Gerade angesichts des mit bebender Stimme aufgezählten Elends in aller Welt, hätte sich - so könnte man meinen - ein kritisch-empfindsamer Mensch doch mal zu der simplen Schlußfolgerung durchringen können: Ich bin gegen diese Institutionen! Die gehören weggeputzt, und mit ihnen gleich die - ihnen zugrundeliegende - schöne "Weltwirtschaftsordnung".

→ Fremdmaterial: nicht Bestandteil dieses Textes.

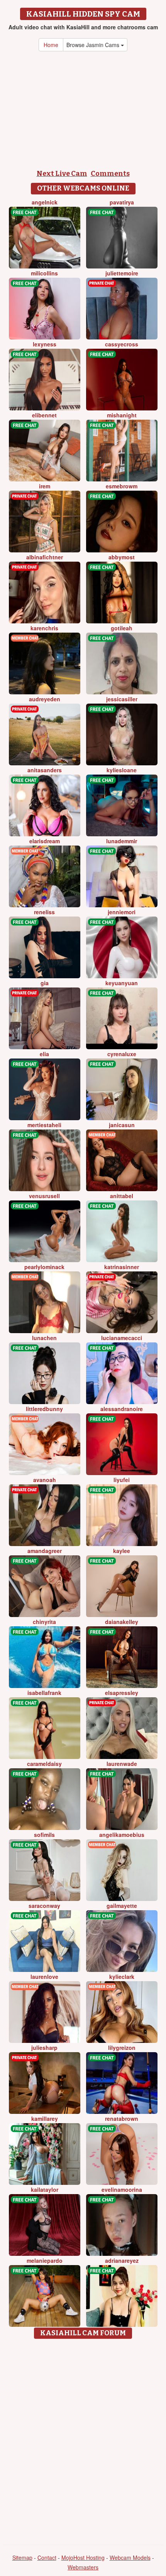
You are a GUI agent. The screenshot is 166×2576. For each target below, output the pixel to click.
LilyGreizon (122, 2047)
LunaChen (44, 1338)
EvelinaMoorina (122, 2189)
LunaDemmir (121, 841)
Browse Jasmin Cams (93, 45)
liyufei (121, 1480)
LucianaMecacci (121, 1338)
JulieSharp (44, 2047)
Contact (46, 2557)
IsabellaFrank (44, 1693)
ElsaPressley (121, 1693)
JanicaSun (122, 1125)
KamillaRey (44, 2118)
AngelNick (45, 202)
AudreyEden (44, 699)
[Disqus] (83, 2439)
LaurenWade (122, 1763)
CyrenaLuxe (121, 1054)
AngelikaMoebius (121, 1834)
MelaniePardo (45, 2260)
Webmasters (83, 2567)
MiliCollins (44, 273)
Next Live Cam (62, 173)
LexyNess (44, 344)
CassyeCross (121, 344)
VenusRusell (44, 1196)
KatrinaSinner (121, 1267)
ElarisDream (44, 841)
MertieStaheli (44, 1125)
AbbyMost (121, 557)
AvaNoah (44, 1480)
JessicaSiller (121, 699)
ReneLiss (44, 912)
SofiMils (44, 1834)
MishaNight (122, 415)
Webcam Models (130, 2557)
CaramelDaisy (44, 1763)
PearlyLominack (44, 1267)
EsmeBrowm (121, 486)
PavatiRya (122, 202)
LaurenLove (44, 1976)
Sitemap (22, 2557)
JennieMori (122, 912)
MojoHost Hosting (83, 2557)
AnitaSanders (44, 770)
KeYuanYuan (121, 983)
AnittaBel (121, 1196)
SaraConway (44, 1905)
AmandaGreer (44, 1551)
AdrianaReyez (122, 2260)
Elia (44, 1054)
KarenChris (44, 628)
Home (51, 45)
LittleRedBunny (44, 1409)
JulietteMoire (121, 273)
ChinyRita (44, 1622)
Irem (44, 486)
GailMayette (122, 1905)
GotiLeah (121, 628)
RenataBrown (121, 2118)
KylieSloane (122, 770)
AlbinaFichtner (44, 557)
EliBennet (44, 415)
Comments (110, 173)
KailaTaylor (44, 2189)
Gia (45, 983)
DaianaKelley (121, 1622)
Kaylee (121, 1551)
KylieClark (121, 1976)
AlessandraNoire (121, 1409)
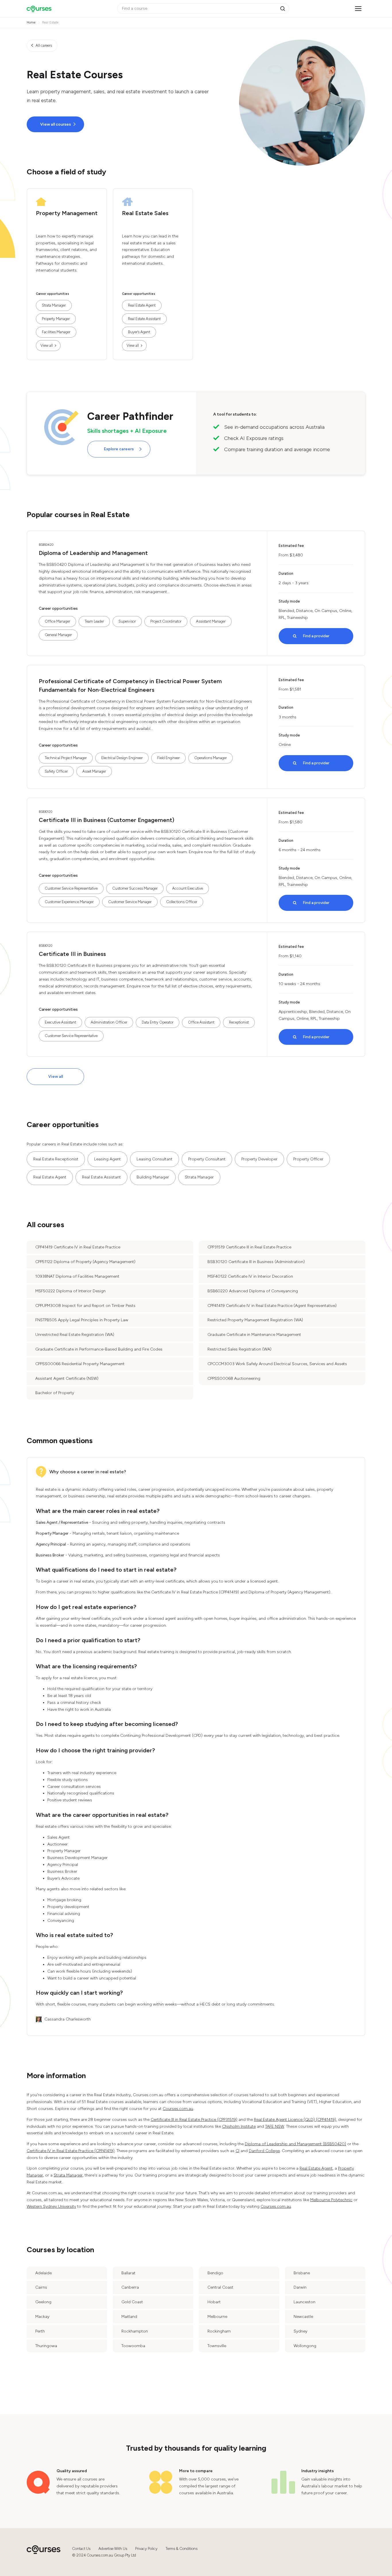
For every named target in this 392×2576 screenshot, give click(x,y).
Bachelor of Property (54, 1392)
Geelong (43, 2302)
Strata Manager (54, 305)
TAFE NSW (274, 2126)
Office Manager (57, 621)
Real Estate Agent (142, 305)
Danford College (264, 2150)
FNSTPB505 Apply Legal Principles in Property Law (81, 1320)
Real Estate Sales (145, 213)
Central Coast (220, 2287)
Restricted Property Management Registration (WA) (255, 1320)
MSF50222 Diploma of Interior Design (70, 1291)
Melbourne (217, 2316)
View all (46, 345)
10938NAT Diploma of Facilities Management (77, 1276)
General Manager (58, 635)
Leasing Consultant (154, 1159)
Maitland (129, 2316)
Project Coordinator (165, 621)
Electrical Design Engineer (122, 758)
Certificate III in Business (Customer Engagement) (106, 820)
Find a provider (316, 636)
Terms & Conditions (181, 2548)
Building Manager (153, 1177)
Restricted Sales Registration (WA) (239, 1349)
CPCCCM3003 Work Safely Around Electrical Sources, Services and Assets (277, 1363)
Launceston (304, 2302)
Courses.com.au (178, 2108)
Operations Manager (210, 758)
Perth (40, 2331)
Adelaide (43, 2273)
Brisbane (302, 2273)
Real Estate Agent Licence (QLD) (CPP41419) (295, 2119)
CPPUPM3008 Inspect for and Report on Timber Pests (85, 1305)
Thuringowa (46, 2345)
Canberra (130, 2287)
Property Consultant (207, 1159)
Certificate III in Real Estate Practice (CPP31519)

Einfach mal sagen, diesen Gesellen traue ich nur Übles zu, man sieht ja, wie weit sie es gebracht haben; selbst wenn ich nicht genau weiß, wie sie das machen, so läßt doch das Resultat keinen Zweifel, daß Elend und Verwüstung notwendigerweise Folgen dieser Weltwirtschaftsordnung sind.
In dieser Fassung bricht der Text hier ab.